RSOP needed as a tool kind of shows just how hard it is. GPO is considered one of those beastly things to track with any size shop.
Yeah, group policy can be set to target an object in many ways. The only way to know every GPO targeted to an object is checking on the client itself with gpresult, or rsop otherwise.
Right, but if doing anything beyond extreme basics, GPO gets really hard to track and finding settings can be a bear.
Working as an MSP, GPOs are a nightmare because everyone uses them differently and settings are so easy to be buried so deeply. Text files with everything clear and exposed that you can just audit with easy searches seems leaps and bounds easier.
-
@scottalanmiller said in Is not bringing PCs in Domain is a sin?:
Right, but if doing anything beyond extreme basics, GPO gets really hard to track and finding settings can be a bear.
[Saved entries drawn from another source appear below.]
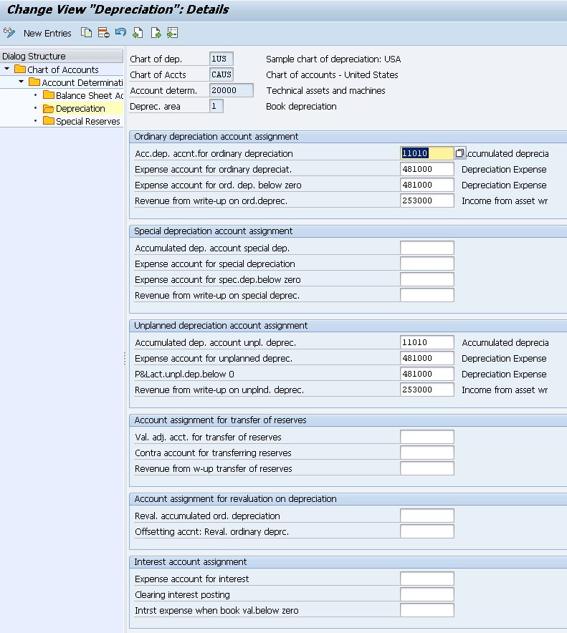Click the Copy As toolbar icon
The height and width of the screenshot is (633, 567).
coord(86,33)
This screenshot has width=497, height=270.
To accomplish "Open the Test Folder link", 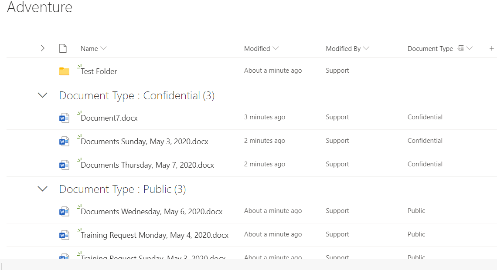I will [x=99, y=71].
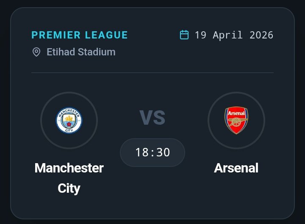Click the Arsenal club crest
This screenshot has height=224, width=305.
point(236,120)
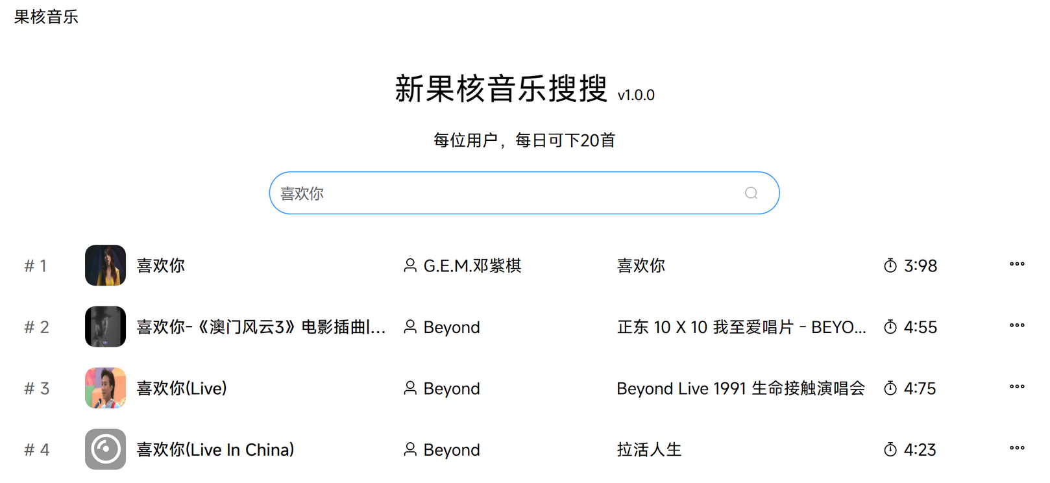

Working as an MSP, GPOs are a nightmare because everyone uses them differently and settings are so easy to be buried so deeply. Text files with everything clear and exposed that you can just audit with easy searches seems leaps and bounds easier.Keeping your GPOs simplified and concise makes them super easy to manage and navigate. We only do one task per GPO. We often have a hundred GPOs in AD.
Here's a sample list of GPOs
And here is an entire GPO:
Super easy to manage. I'm not saying opening the XML is not also easy. But the GUI is stupid easy.
-
@JasGot said in Is not bringing PCs in Domain is a sin?:
@scottalanmiller said in Is not bringing PCs in Domain is a sin?:
Right, but if doing anything beyond extreme basics, GPO gets really hard to track and finding settings can be a bear.
Working as an MSP, GPOs are a nightmare because everyone uses them differently and settings are so easy to be buried so deeply. Text files with everything clear and exposed that you can just audit with easy searches seems leaps and bounds easier.Keeping your GPOs simplified and concise makes them super easy to manage and navigate. We only do one task per GPO. We often have a hundred GPOs in AD.
Here's a sample list of GPOs
And here is an entire GPO:
Super easy to manage. I'm not saying opening the XML is not also easy. But the GUI is stupid easy.
Yes, but the point isn't that it can be done well, the point is that it's most often NOT done well, therefore causing a lot of work for people coming in after the fact.
There's always a correct/best and efficient way to do things. But with Microsoft tech, it's too easy to do it bad and incorrectly due to ignorance, so that's often the case.